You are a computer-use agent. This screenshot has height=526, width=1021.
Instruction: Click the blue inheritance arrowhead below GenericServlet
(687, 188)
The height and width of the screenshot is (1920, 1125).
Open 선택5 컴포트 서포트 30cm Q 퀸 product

○ ○ ○ ○ ○ ○ ○

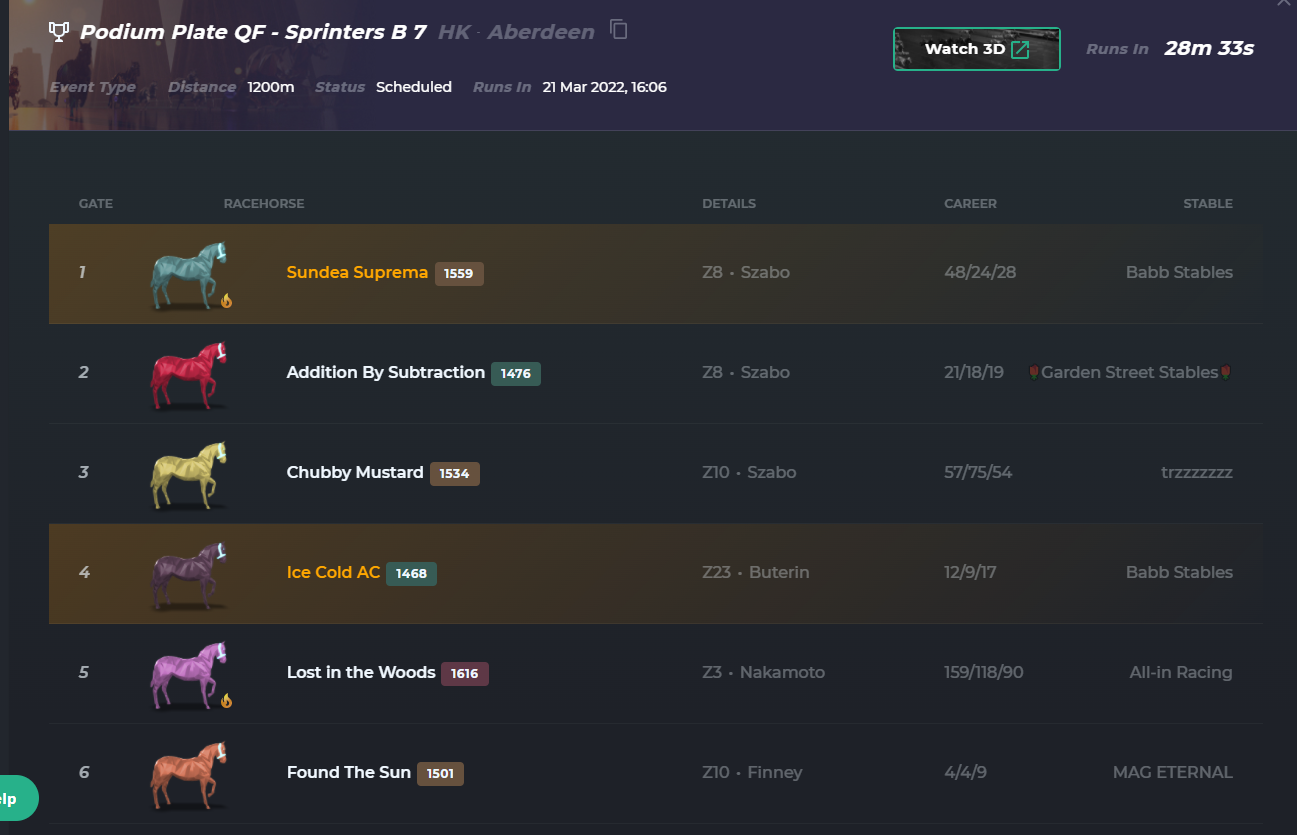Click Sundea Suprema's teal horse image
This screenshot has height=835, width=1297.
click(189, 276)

○ ○ ○ ○ ○ ○ ○

* _DESCRIPTION OF THE TASK_
Everything above from the line with "You are a computer-use" to the line with "Open 선택5 컴포트 서포트 30cm Q 퀸 product", both included, must be repeated exactly, and nothing outside that range.

* _WRITTEN SOLUTION_
You are a computer-use agent. This screenshot has height=526, width=1021.
Instruction: Click the blue inheritance arrowhead below GenericServlet
(687, 188)
The height and width of the screenshot is (1920, 1125).
Open 선택5 컴포트 서포트 30cm Q 퀸 product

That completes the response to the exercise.